Como mandatario, Echeverría realizó obras públicas sin precedentes en medio de una bonanza petrolera tras el hallazgo de importantes yacimientos de crudo. Su política de inversiones públicas, sin embargo, se tradujo en un aumento de la deuda externa y de la inflación, además de una fuerte devaluación del peso frente al dólar.
Echeverría fue un presidente con una ambiciosa agenda diplomática que amplió las relaciones de México con el mundo. Para algunos, esa era una manera de contrarrestar los problemas de legitimidad dentro de México, donde sostuvo una política de represión a la disidencia política.
En la arena internacional promovió ante la ONU la Carta de Derechos y Deberes Económicos de los Estados, según la cual cada país puede asumir el sistema económico que determine. También se alzó como la voz de los países del tercer mundo y actuó como amigo de gobiernos izquierdistas.
En medio de la guerra fría, su gobierno estableció relaciones diplomáticas -en 1972- con la China comunista de Mao Tse-tung. Le abrió las puertas a los exiliados latinoamericanos que huían de la represión de las dictaduras. Rompió relaciones con el Chile de Augusto Pinochet y mantuvo la cercanía de los gobiernos del PRI con la Cuba de Fidel Castro.
A Echeverría le tocó liberar a Jacques Mornard o Ramón Mercader, el asesino de Trostski.
“Todas las decisiones que asumimos durante el sexenio, fueron inspiradas en la voluntad de abrir un horizonte más amplio, más libre y más justo para los mexicanos de hoy y de mañana”, dijo Echeverría en su último discurso de gobierno en septiembre de 1976, tres meses antes de abandonar el poder.
La historia, sin embargo, suele tener apartados oscuros para algunos. Y el de Echeverría es grande.
El mundo vio en 1968 cómo jóvenes y estudiantes inconformes se movilizaban y pedían cambiar el estatus, hacer la revolución. París, Praga. En Ciudad de México, que sería ese año la sede de los XX Juegos Olímpicos, vivió su propio movimiento estudiantil.
El gobierno mexicano decía que todo era parte de una conjura comunista. Echeverría era entonces el secretario de Gobernación, el responsable de mantener la estabilidad política del país y décadas después, según documentos desclasificados del gobierno estadounidense, se supo que en esos años también actuaba como agente de la CIA, bajo el nombre clave de LITEMPO-8.
Tras meses de protestas, la tragedia llegó el 2 de octubre de 1968: en la Plaza de Tlatelolco, en la zona centro de la capital, decenas de estudiantes y civiles murieron en medio de una balacera en la que participaron militares y agentes gubernamentales vestidos de civil.
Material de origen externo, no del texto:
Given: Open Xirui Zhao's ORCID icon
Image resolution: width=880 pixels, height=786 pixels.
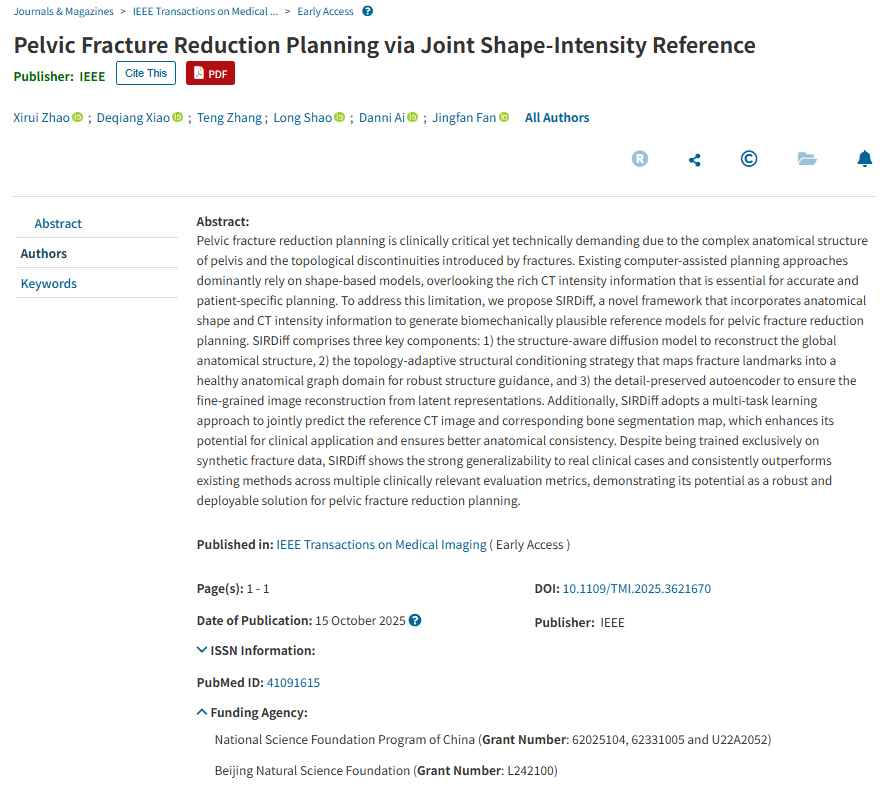Looking at the screenshot, I should click(x=78, y=118).
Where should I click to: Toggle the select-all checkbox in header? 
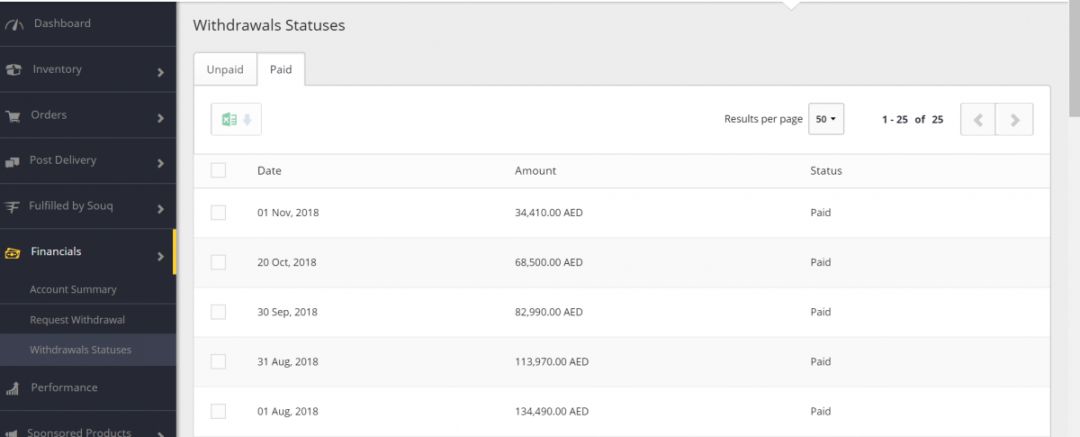click(x=218, y=171)

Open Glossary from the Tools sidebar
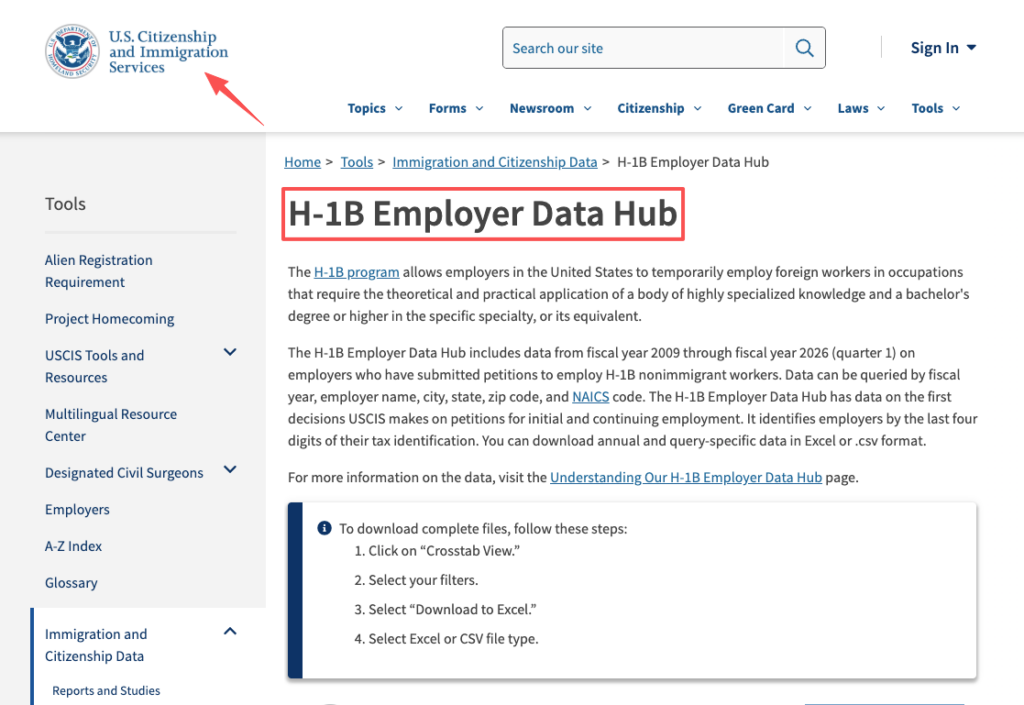click(71, 582)
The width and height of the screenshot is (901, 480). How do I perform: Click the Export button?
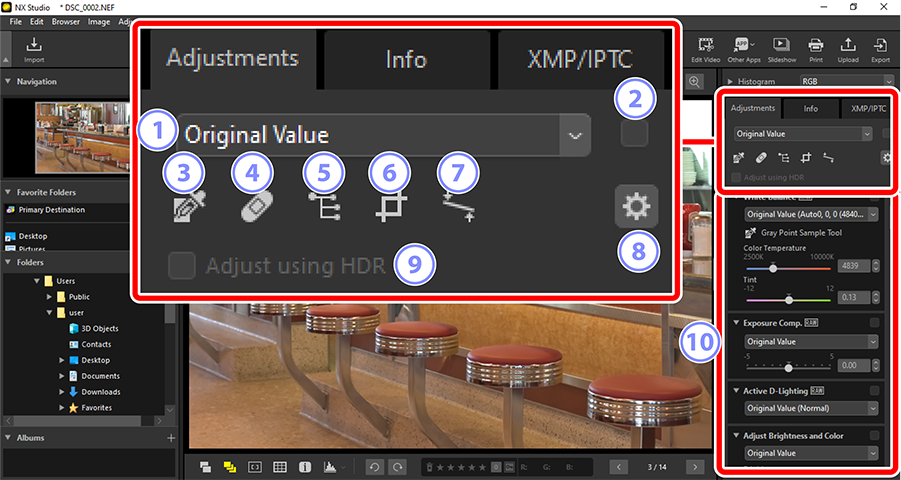880,49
Según cifras oficiales murieron unas 25 personas, aunque algunos estiman que al menos 350 fallecieron.
Los temas de seguridad pasaban por la oficina del secretario de Gobernación, pero Gustavo Díaz Ordaz, el entonces presidente y jefe de Echeverría, asumió la responsabilidad de lo sucedido.
Al paso de los años, sin embargo, aparecieron elementos que demostrarían lo contrario: según reportes militares oficiales, al menos 360 francotiradores fueron apostados en los edificios que rodeaban la Plaza de Tlatelolco y dispararon contra los estudiantes.
Y uno de los apartamentos desde donde habrían salido algunos disparos pertenecía a Rebeca Zuno de Lima, la cuñada de Echeverría.